-- begin Listed records --
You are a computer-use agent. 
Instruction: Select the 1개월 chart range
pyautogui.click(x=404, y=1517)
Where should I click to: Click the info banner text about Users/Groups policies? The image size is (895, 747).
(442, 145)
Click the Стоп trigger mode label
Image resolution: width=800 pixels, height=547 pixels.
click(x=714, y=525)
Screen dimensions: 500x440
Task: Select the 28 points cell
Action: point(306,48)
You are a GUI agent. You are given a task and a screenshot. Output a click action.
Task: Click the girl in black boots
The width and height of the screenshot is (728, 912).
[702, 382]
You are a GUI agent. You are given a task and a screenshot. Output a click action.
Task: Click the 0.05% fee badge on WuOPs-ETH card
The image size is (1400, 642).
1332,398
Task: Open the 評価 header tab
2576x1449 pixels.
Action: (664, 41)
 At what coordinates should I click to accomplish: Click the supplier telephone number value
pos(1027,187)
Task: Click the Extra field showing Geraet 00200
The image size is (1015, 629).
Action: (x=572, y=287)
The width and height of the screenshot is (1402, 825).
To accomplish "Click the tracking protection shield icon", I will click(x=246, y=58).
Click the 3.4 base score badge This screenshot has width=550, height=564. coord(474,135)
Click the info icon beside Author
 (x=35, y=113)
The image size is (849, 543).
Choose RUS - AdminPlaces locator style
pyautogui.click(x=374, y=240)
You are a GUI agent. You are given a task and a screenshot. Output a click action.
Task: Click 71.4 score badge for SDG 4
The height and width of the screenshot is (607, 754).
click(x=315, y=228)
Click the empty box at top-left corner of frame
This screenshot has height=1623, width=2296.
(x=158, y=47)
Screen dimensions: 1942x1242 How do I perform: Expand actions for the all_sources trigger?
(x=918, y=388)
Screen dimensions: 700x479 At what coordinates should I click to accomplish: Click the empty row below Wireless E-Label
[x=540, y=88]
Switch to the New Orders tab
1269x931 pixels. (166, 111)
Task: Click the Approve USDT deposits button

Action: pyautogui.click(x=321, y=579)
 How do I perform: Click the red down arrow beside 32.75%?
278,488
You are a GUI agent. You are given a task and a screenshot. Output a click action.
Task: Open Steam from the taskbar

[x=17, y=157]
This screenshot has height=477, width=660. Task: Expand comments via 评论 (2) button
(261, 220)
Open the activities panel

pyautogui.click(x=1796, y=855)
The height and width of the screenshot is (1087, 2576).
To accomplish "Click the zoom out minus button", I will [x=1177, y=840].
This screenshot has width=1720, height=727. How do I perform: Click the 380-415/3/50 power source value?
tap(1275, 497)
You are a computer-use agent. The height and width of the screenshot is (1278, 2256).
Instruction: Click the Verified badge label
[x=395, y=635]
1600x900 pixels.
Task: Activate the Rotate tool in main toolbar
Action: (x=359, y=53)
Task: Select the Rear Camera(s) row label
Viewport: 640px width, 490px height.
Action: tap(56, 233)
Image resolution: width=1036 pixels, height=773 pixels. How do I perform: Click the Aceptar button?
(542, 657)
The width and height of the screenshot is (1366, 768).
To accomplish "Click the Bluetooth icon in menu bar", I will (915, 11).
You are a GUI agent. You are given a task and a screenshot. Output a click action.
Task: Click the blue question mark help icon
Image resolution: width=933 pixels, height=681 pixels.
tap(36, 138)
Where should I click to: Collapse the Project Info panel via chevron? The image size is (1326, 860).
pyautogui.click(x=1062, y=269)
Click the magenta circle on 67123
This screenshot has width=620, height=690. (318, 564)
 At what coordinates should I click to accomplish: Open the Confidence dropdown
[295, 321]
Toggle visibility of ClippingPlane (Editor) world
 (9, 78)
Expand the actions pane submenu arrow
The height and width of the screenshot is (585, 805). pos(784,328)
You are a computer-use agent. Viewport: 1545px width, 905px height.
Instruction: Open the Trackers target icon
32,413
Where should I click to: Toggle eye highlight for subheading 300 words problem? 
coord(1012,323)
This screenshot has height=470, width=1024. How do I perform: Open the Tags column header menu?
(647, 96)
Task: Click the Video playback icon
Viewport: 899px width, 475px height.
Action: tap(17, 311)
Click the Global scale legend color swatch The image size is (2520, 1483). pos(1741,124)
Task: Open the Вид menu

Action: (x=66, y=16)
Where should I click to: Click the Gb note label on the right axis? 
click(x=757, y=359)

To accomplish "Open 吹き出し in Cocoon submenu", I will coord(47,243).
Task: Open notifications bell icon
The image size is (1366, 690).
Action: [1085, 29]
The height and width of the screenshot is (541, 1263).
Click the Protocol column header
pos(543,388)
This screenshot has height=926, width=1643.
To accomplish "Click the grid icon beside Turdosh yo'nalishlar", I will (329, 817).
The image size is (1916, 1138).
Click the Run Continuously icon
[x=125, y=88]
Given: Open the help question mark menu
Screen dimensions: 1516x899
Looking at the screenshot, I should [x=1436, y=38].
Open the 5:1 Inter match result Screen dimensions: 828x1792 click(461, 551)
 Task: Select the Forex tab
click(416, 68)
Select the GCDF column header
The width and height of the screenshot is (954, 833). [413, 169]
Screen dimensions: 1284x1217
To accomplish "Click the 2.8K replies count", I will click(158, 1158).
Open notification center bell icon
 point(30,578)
-- end Listed records --
Exercise objective: Return every line above word for word, with nothing changed.

Solution below:
You are a computer-use agent. 
Instruction: Select the 1개월 chart range
pyautogui.click(x=404, y=1517)
Where should I click to: Click the info banner text about Users/Groups policies? The image size is (895, 747).
(442, 145)
Click the Стоп trigger mode label
Image resolution: width=800 pixels, height=547 pixels.
click(x=714, y=525)
Screen dimensions: 500x440
Task: Select the 28 points cell
Action: point(306,48)
You are a GUI agent. You are given a task and a screenshot. Output a click action.
Task: Click the girl in black boots
The width and height of the screenshot is (728, 912).
[702, 382]
You are a GUI agent. You are given a task and a screenshot. Output a click action.
Task: Click the 0.05% fee badge on WuOPs-ETH card
The image size is (1400, 642).
1332,398
Task: Open the 評価 header tab
2576x1449 pixels.
Action: (664, 41)
 At what coordinates should I click to accomplish: Click the supplier telephone number value
pos(1027,187)
Task: Click the Extra field showing Geraet 00200
The image size is (1015, 629).
Action: (x=572, y=287)
The width and height of the screenshot is (1402, 825).
To accomplish "Click the tracking protection shield icon", I will click(x=246, y=58).
Click the 3.4 base score badge This screenshot has width=550, height=564. coord(474,135)
Click the info icon beside Author
 (x=35, y=113)
The image size is (849, 543).
Choose RUS - AdminPlaces locator style
pyautogui.click(x=374, y=240)
You are a GUI agent. You are given a task and a screenshot. Output a click action.
Task: Click 71.4 score badge for SDG 4
The height and width of the screenshot is (607, 754).
click(x=315, y=228)
Click the empty box at top-left corner of frame
This screenshot has height=1623, width=2296.
(x=158, y=47)
Screen dimensions: 1942x1242 How do I perform: Expand actions for the all_sources trigger?
(x=918, y=388)
Screen dimensions: 700x479 At what coordinates should I click to accomplish: Click the empty row below Wireless E-Label
[x=540, y=88]
Switch to the New Orders tab
1269x931 pixels. (166, 111)
Task: Click the Approve USDT deposits button

Action: pyautogui.click(x=321, y=579)
 How do I perform: Click the red down arrow beside 32.75%?
278,488
You are a GUI agent. You are given a task and a screenshot. Output a click action.
Task: Open Steam from the taskbar

[x=17, y=157]
This screenshot has height=477, width=660. Task: Expand comments via 评论 (2) button
(261, 220)
Open the activities panel

pyautogui.click(x=1796, y=855)
The height and width of the screenshot is (1087, 2576).
To accomplish "Click the zoom out minus button", I will [x=1177, y=840].
This screenshot has width=1720, height=727. How do I perform: Click the 380-415/3/50 power source value?
tap(1275, 497)
You are a computer-use agent. The height and width of the screenshot is (1278, 2256).
Instruction: Click the Verified badge label
[x=395, y=635]
1600x900 pixels.
Task: Activate the Rotate tool in main toolbar
Action: (x=359, y=53)
Task: Select the Rear Camera(s) row label
Viewport: 640px width, 490px height.
Action: tap(56, 233)
Image resolution: width=1036 pixels, height=773 pixels. How do I perform: Click the Aceptar button?
(542, 657)
The width and height of the screenshot is (1366, 768).
To accomplish "Click the Bluetooth icon in menu bar", I will (915, 11).
You are a GUI agent. You are given a task and a screenshot. Output a click action.
Task: Click the blue question mark help icon
Image resolution: width=933 pixels, height=681 pixels.
tap(36, 138)
Where should I click to: Collapse the Project Info panel via chevron? The image size is (1326, 860).
pyautogui.click(x=1062, y=269)
Click the magenta circle on 67123
This screenshot has width=620, height=690. (318, 564)
 At what coordinates should I click to accomplish: Open the Confidence dropdown
[295, 321]
Toggle visibility of ClippingPlane (Editor) world
 (9, 78)
Expand the actions pane submenu arrow
The height and width of the screenshot is (585, 805). pos(784,328)
You are a computer-use agent. Viewport: 1545px width, 905px height.
Instruction: Open the Trackers target icon
32,413
Where should I click to: Toggle eye highlight for subheading 300 words problem? 
coord(1012,323)
This screenshot has height=470, width=1024. How do I perform: Open the Tags column header menu?
(647, 96)
Task: Click the Video playback icon
Viewport: 899px width, 475px height.
Action: tap(17, 311)
Click the Global scale legend color swatch The image size is (2520, 1483). pos(1741,124)
Task: Open the Вид menu

Action: (x=66, y=16)
Where should I click to: Click the Gb note label on the right axis? 
click(x=757, y=359)

To accomplish "Open 吹き出し in Cocoon submenu", I will coord(47,243).
Task: Open notifications bell icon
The image size is (1366, 690).
Action: [1085, 29]
The height and width of the screenshot is (541, 1263).
Click the Protocol column header
pos(543,388)
This screenshot has height=926, width=1643.
To accomplish "Click the grid icon beside Turdosh yo'nalishlar", I will (329, 817).
The image size is (1916, 1138).
Click the Run Continuously icon
[x=125, y=88]
Given: Open the help question mark menu
Screen dimensions: 1516x899
Looking at the screenshot, I should [x=1436, y=38].
Open the 5:1 Inter match result Screen dimensions: 828x1792 click(461, 551)
 Task: Select the Forex tab
click(416, 68)
Select the GCDF column header
The width and height of the screenshot is (954, 833). [413, 169]
Screen dimensions: 1284x1217
To accomplish "Click the 2.8K replies count", I will click(158, 1158).
Open notification center bell icon
 point(30,578)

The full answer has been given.